Fray magazine, who, in their own words "...is about true, personal stories and original art..." is back. They went away a while ago as you might recall. I'd actually been a fan of the mag in the past.
When my friend, and art collective compatriot, Chris Bishop exercised his capacity as illustration wrangler there and asked me to contribute an illustration for their (then) forthcoming relaunch, I was pretty excited.
The final image is seen above, the full article it accompanies can be read here, and the (extensive) process work behind creating the image can be found below.
Initially, I doodled a quick sketch in Alias Sketchbook Pro.

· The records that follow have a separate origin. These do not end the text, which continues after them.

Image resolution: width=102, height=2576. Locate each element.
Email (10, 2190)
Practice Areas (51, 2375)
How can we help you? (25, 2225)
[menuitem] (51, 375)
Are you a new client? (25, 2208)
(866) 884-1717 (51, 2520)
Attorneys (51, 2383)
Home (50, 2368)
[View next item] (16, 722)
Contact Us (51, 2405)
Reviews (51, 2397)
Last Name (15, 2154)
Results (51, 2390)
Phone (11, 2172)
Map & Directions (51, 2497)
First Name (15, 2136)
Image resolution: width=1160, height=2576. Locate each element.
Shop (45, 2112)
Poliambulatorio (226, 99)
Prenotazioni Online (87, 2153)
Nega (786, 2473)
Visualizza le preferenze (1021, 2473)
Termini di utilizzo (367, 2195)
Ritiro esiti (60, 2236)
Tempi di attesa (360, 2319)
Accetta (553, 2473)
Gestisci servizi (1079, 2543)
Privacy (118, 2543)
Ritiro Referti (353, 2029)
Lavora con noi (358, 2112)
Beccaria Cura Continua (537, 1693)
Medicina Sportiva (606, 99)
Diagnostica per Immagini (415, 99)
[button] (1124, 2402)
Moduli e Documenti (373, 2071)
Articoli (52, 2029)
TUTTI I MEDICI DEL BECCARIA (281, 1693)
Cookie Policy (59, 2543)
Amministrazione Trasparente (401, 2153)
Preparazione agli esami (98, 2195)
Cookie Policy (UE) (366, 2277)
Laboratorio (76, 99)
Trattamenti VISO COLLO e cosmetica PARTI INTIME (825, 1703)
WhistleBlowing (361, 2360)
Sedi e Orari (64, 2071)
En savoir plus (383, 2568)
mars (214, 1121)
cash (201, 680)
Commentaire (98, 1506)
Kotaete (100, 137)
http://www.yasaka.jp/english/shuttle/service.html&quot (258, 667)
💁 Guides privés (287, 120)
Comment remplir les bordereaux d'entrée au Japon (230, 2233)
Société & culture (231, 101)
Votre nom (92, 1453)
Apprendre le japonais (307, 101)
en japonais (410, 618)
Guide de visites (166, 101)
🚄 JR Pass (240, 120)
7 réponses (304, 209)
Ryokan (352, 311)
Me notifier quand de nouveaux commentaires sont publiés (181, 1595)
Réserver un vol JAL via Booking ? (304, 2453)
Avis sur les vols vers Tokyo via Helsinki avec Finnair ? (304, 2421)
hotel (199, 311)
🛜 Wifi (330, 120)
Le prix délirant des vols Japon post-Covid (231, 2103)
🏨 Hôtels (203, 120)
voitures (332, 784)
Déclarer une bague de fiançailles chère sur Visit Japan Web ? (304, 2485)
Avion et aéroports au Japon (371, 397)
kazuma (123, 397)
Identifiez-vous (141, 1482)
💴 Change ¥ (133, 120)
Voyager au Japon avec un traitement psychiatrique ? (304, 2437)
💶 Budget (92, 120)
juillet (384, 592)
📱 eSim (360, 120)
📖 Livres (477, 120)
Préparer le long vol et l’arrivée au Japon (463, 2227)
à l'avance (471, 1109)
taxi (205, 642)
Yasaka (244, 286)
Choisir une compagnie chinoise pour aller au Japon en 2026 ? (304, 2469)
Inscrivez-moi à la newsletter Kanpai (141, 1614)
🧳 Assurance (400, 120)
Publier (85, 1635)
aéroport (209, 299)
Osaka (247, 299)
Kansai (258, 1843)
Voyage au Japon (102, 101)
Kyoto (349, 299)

I like the program's simple tools. They force me to not spend a ton of time on this step, which is good. As you'll see, the image changes a lot from this color rough as we go on.
After figuring out the colors, or so I thought, I started inking the piece. I knew that the bank robber in the tale needed to look smug and satisfied. He thinks he got away with his heist. I planned on putting a helicopter in the side window, but time would later dictate otherwise.
Herein lies the point of derailment. I had just reinstalled Painter 6.1. Yes, you read that right, Metacreation's Painter 6. Not Corel's subsequent releases. What can I say? I'm a purist! I wanted to try and lay some painterly colors under the inks as a sort of cathartic experimentation. No one wants to stagnate, right? Trying new things is integral to getting better.
Note the pathetic, laughable, placeholder helicopter!
I wasn't feeling the color scheme any longer, so I jumped into a total repaint under the inks. Since this method isn't my typical one, I was really feeling around blindly and hoping for something to just click.
While not bad, my lack of experience with this style ultimately slowed me down.
As I should've done from the start, I opted for my normal style. Things immediately started to feel right with the piece.
Some further tweaking with the colors, and I was pretty confident I could wrap it up quickly (which was necessary - I had wasted much of my own time with the painterly experimentation).
Ultimately, I opted for a strong red and blue lightsource to indicate the presence of the police and, while not as fun or engaging as a helicopter, it suffices. Lesson learned: experiment on work that doesn't have a deadline!
One last thing; I haven't had much of a chance to post lately, but I have been reading. You guys are really blowing shit outta the water. Yay for y'all!